#### Directions:
Word for word, retype each record shown below.

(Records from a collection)
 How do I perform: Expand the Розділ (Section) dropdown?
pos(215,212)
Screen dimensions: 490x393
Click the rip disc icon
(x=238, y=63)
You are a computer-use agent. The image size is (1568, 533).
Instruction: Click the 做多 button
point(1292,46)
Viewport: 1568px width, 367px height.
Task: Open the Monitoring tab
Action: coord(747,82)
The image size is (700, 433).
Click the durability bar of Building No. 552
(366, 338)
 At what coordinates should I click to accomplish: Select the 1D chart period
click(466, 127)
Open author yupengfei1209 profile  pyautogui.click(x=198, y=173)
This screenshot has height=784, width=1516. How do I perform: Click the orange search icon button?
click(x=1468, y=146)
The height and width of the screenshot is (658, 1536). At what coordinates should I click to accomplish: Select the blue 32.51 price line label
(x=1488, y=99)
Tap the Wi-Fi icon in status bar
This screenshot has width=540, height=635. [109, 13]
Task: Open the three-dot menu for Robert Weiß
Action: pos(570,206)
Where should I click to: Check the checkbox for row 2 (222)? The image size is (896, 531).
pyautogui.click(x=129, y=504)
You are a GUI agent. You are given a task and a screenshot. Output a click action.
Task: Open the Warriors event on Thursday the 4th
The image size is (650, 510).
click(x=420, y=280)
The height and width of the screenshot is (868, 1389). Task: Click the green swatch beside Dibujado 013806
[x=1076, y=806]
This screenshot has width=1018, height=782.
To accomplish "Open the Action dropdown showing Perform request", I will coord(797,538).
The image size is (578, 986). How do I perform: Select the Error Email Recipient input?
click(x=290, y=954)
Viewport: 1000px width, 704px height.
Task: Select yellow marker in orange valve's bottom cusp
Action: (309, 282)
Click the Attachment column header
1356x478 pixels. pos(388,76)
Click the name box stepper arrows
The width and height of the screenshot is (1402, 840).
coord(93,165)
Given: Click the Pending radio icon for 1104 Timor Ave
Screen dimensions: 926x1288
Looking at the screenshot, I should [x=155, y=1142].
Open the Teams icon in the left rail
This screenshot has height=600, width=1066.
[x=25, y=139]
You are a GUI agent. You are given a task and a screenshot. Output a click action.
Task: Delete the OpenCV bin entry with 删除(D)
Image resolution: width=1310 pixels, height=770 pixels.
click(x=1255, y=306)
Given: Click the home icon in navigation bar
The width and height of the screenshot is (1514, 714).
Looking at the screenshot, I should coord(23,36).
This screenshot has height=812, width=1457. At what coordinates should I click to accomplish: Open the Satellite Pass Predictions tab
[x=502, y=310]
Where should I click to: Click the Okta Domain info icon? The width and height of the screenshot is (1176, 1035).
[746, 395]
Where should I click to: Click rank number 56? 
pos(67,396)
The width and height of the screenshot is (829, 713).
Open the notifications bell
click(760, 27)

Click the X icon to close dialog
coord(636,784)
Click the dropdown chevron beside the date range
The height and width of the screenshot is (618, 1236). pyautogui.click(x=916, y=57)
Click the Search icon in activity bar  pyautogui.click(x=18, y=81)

#### Solution to this exercise:
 How do I perform: Expand the Розділ (Section) dropdown?
pos(215,212)
Screen dimensions: 490x393
Click the rip disc icon
(x=238, y=63)
You are a computer-use agent. The image size is (1568, 533).
Instruction: Click the 做多 button
point(1292,46)
Viewport: 1568px width, 367px height.
Task: Open the Monitoring tab
Action: coord(747,82)
The image size is (700, 433).
Click the durability bar of Building No. 552
(366, 338)
 At what coordinates should I click to accomplish: Select the 1D chart period
click(466, 127)
Open author yupengfei1209 profile  pyautogui.click(x=198, y=173)
This screenshot has height=784, width=1516. How do I perform: Click the orange search icon button?
click(x=1468, y=146)
The height and width of the screenshot is (658, 1536). At what coordinates should I click to accomplish: Select the blue 32.51 price line label
(x=1488, y=99)
Tap the Wi-Fi icon in status bar
This screenshot has width=540, height=635. [109, 13]
Task: Open the three-dot menu for Robert Weiß
Action: pos(570,206)
Where should I click to: Check the checkbox for row 2 (222)? The image size is (896, 531).
pyautogui.click(x=129, y=504)
You are a GUI agent. You are given a task and a screenshot. Output a click action.
Task: Open the Warriors event on Thursday the 4th
The image size is (650, 510).
click(x=420, y=280)
The height and width of the screenshot is (868, 1389). Task: Click the green swatch beside Dibujado 013806
[x=1076, y=806]
This screenshot has width=1018, height=782.
To accomplish "Open the Action dropdown showing Perform request", I will coord(797,538).
The image size is (578, 986). How do I perform: Select the Error Email Recipient input?
click(x=290, y=954)
Viewport: 1000px width, 704px height.
Task: Select yellow marker in orange valve's bottom cusp
Action: (309, 282)
Click the Attachment column header
1356x478 pixels. pos(388,76)
Click the name box stepper arrows
The width and height of the screenshot is (1402, 840).
coord(93,165)
Given: Click the Pending radio icon for 1104 Timor Ave
Screen dimensions: 926x1288
Looking at the screenshot, I should [x=155, y=1142].
Open the Teams icon in the left rail
This screenshot has height=600, width=1066.
[x=25, y=139]
You are a GUI agent. You are given a task and a screenshot. Output a click action.
Task: Delete the OpenCV bin entry with 删除(D)
Image resolution: width=1310 pixels, height=770 pixels.
click(x=1255, y=306)
Given: Click the home icon in navigation bar
The width and height of the screenshot is (1514, 714).
Looking at the screenshot, I should coord(23,36).
This screenshot has height=812, width=1457. At what coordinates should I click to accomplish: Open the Satellite Pass Predictions tab
[x=502, y=310]
Where should I click to: Click the Okta Domain info icon? The width and height of the screenshot is (1176, 1035).
[746, 395]
Where should I click to: Click rank number 56? 
pos(67,396)
The width and height of the screenshot is (829, 713).
Open the notifications bell
click(760, 27)

Click the X icon to close dialog
coord(636,784)
Click the dropdown chevron beside the date range
The height and width of the screenshot is (618, 1236). pyautogui.click(x=916, y=57)
Click the Search icon in activity bar  pyautogui.click(x=18, y=81)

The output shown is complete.